A BRIEF HISTORY OF ECC
The ECC traces it’s roots to the Catholic traditions of the Conciliarists of the middle ages,
who held that the highest authority within the church resides in the church councils
in which the leaders of the entire church join together to determine and affirm its teaching and governance. This, in fact, is the most ancient tradition of Christianity,
and is evident in numerous passages in the new testament, most notably in the book, Acts of the Apostles.
While it is commonly believed that the pope has been regarded as infallible,
and exercising universal jurisdiction, since the early days of the apostles,
in fact infallibility and universal jurisdiction were not instituted within the Roman church until 1870,
at the First Vatican Council. At that time, the pope declared his authority
to be higher than all church councils. The Roman church pronounced the pope
(and subsequent popes) as infallible.
Many catholic Christians, including laity, priests and bishops, refused to accept this new teaching.
They gathered in protest in Utrecht, formed the Union of Utrecht, and became known as Old Catholics
(i.e., "old" as they held to "old" practices about church authority and rejected
the "new" dogma and practice of papal infallibility).
The “old catholic” movement spread through Europe and eventually to America.*
In 2003, a group of Catholic communities, inheritors of this old catholic tradition,
entered into communion, drafted a constitution and formed the Ecumenical Catholic Communion (ECC).
The ECC has grown rapidly, and currently has faith communities throughout North America and Europe.
The ECC practices the original understanding of church which existed universally
for the first 1000+ years of Christianity, and still exists in the eastern orthodox tradition.
In this understanding of Catholicism,
each local faith community (i.e., diocese) is led by its bishop and pastoral councils.
The people of each local faith community participate in the life of the church by electing their bishop
and taking an active role in the ministry of the community.
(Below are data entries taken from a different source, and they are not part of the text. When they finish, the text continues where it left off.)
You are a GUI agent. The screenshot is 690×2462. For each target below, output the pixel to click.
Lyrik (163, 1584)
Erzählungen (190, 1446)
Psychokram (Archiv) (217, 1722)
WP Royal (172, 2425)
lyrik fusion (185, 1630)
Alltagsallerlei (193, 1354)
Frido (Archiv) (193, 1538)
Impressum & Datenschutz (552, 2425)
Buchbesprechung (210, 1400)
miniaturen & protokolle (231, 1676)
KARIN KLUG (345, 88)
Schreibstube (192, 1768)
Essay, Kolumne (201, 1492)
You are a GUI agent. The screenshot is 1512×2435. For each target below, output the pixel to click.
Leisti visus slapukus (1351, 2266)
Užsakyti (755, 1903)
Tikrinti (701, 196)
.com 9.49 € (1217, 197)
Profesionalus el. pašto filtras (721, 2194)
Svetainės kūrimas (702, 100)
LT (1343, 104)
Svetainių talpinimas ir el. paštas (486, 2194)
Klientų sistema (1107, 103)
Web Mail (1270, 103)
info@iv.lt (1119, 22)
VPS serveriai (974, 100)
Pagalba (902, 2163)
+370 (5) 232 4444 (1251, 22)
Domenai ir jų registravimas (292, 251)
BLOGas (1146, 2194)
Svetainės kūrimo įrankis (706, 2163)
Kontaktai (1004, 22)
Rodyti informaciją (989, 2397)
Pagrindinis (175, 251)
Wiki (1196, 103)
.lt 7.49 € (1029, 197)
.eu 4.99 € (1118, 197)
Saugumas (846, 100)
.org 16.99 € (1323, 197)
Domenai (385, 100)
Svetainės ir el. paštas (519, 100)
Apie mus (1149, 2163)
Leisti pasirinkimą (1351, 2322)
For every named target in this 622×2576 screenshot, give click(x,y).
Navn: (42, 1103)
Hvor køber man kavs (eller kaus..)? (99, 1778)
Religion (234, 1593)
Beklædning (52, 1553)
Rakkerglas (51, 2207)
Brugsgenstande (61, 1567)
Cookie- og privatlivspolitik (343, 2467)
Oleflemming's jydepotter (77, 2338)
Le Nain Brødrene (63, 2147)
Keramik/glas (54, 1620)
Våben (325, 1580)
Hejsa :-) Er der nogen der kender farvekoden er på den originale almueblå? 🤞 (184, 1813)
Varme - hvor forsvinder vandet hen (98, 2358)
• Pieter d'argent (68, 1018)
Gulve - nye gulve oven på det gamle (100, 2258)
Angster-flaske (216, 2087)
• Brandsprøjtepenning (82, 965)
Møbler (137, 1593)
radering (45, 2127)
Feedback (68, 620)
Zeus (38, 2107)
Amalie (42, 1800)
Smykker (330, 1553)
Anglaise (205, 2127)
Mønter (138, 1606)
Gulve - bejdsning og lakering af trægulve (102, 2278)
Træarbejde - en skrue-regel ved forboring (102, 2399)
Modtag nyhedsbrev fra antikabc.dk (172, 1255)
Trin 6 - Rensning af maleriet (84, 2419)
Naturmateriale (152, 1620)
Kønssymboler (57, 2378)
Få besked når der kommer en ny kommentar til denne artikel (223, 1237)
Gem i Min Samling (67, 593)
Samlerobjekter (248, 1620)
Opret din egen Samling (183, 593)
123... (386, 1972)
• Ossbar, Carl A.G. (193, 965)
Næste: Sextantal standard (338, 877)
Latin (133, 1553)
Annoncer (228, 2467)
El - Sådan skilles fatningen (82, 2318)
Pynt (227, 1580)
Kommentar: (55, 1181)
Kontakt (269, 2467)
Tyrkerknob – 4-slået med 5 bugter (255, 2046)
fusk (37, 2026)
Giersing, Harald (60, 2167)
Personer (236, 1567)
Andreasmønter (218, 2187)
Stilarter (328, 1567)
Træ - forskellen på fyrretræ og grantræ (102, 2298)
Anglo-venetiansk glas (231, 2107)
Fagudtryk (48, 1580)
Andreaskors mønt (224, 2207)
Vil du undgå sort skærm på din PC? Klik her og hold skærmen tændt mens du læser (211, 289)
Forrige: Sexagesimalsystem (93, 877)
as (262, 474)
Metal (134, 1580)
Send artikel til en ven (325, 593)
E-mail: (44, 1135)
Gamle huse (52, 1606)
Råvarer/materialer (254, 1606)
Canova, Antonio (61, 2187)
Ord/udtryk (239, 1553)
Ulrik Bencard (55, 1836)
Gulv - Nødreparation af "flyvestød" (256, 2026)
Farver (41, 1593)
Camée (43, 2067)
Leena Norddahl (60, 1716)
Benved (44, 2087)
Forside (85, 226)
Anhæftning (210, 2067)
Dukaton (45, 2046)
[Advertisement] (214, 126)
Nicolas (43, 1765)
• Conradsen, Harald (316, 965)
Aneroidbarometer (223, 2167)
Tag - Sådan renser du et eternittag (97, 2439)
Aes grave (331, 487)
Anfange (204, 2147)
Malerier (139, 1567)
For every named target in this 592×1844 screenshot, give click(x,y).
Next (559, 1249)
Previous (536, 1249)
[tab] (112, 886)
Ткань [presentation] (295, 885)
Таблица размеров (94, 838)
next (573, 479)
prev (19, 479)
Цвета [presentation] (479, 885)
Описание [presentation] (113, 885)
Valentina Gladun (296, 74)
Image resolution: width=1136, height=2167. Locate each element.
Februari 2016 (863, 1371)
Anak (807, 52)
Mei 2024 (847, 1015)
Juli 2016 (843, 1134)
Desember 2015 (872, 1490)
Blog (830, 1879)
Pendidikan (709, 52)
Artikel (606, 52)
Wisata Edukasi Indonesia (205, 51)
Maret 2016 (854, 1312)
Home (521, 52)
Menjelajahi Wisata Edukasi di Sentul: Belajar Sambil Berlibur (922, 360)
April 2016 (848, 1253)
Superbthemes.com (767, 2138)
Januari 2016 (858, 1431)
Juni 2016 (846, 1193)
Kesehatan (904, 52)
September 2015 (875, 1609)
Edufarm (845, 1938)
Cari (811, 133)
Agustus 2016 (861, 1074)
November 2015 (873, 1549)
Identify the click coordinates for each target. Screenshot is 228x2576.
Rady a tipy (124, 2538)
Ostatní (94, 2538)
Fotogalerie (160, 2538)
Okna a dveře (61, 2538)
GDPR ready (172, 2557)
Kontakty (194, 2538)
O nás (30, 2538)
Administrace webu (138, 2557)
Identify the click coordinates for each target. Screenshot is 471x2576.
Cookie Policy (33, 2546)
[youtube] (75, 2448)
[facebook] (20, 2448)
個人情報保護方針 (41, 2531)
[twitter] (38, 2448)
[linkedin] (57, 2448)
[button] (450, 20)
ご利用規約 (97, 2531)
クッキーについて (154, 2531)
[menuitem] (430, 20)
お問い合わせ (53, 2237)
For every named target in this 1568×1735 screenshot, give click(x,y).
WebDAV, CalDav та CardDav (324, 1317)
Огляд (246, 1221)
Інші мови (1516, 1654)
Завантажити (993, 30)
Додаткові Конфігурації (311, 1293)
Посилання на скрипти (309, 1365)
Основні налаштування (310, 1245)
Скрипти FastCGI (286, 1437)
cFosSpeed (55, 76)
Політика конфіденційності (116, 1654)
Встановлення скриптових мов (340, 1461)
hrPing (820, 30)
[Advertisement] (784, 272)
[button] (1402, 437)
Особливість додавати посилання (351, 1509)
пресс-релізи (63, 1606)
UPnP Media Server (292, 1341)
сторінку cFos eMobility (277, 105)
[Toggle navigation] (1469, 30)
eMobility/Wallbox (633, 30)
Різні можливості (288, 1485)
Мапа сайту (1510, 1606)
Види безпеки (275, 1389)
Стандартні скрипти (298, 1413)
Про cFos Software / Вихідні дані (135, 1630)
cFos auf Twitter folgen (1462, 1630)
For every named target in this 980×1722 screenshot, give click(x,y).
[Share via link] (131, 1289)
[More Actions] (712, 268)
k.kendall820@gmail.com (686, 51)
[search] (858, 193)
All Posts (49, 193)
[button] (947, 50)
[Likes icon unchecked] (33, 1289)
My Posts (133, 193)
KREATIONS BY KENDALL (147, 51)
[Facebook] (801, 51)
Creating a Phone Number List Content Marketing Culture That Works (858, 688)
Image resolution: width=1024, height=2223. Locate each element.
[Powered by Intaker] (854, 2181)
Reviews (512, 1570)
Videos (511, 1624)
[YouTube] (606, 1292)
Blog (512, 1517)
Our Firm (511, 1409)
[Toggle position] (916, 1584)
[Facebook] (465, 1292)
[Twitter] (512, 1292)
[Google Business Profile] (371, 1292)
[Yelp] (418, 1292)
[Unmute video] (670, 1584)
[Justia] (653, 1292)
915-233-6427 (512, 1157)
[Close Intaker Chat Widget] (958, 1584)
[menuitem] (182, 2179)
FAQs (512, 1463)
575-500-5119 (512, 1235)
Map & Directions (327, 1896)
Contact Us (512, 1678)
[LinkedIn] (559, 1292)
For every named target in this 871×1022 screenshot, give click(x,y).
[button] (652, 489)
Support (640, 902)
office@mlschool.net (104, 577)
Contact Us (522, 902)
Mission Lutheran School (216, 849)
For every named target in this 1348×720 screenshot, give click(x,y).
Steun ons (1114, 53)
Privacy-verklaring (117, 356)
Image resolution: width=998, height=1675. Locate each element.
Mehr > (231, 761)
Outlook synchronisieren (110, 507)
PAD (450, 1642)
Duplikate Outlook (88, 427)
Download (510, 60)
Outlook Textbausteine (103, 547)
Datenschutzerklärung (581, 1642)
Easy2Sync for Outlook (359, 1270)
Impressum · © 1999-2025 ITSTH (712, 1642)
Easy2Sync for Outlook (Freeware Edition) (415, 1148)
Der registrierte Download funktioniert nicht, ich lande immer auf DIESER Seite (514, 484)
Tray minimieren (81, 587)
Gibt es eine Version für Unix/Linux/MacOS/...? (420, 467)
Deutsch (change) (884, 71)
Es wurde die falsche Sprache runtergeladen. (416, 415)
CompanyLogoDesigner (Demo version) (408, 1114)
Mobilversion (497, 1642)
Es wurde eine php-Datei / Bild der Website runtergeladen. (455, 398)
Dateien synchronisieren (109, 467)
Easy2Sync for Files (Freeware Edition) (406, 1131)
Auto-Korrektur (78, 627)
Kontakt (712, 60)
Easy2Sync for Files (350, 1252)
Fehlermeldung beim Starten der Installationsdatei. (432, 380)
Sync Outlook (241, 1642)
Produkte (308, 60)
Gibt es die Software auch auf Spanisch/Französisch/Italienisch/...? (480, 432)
The pope, who has traditionally been the bishop of the community of Rome,
is regarded as an important spiritual leader, but does not (in the view of the ECC)
exercise infallible authority, or universal jurisdiction, over other local churches.
Each local church (diocese) upholds the autonomy of its own life and governance.
Approval from Rome (or some similar centralized authority) is not required
in the decision making processes of each local church.
Rev. Bjorn Marcussen, a theologian, has expressed it as follows:
"The fullness of the one, holy, catholic and apostolic church resides in the local church,
understood as the local diocese.
The local church does not need a 'super structure' or a 'super bishop' to complete anything,
for nothing is missing in its catholicity and apostolicity.
The local church is the church in one specific place under one specific bishop."
* Rev. Jim Farris, an ECC priest, has written a more detailed account of the history the Conciliarists,
and the roots of the Old Catholic tradition.
This is contained in the document, Unity and Peace: The Foundations and Vision of the Constitution
of The Ecumenical Catholic Communion, pages 5-19.